Google has announced Chrome as its new open source web browser. Is the much rumoured Google OS? Or just giving back to the open source community as they state it. In any event I think it is good news.

They have a nice comic e-book highligthing the features of chrome. Here is a list of the features I find most interesting (and promising):

  • It is a multiprocess application (instead of the multithreaded approach modern web browsers use). Interesting thing is not only tabs (or HTML renderers) but JavaScript VM’s and plugins are seperate processes too. This is the most important feature IMHO, read more about this in the comic.
  • The interface is almost non-existent. Of course we need to try it out before we decide if it is unobtrusive or literally non-existent.
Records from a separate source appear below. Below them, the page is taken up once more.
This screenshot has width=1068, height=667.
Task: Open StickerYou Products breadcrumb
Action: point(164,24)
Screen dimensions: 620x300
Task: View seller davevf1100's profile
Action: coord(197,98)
But web browsers are all going towards the direction of minimal interfaces, and I think this is good.
  • It is said to be faster. Faster page rendering, faster JavaScript, faster everything… I don’t know if it will be really considerably faster; but if they implement those enhancements over JavaScript VM it would at least be smoother. The comic has info about the new garbage collection strategy and compilation and running of bytecode.

I am pretty content with the Firefox 3, its new full-screen mode and somewhat intelligent addressbar. It runs quite fast, crashes only once in a while (and almost all the time because of the stupid flash plugin). But Google’s web browser is still exciting news, I will be looking forward to its launch. Don’t forget to check out the presentation.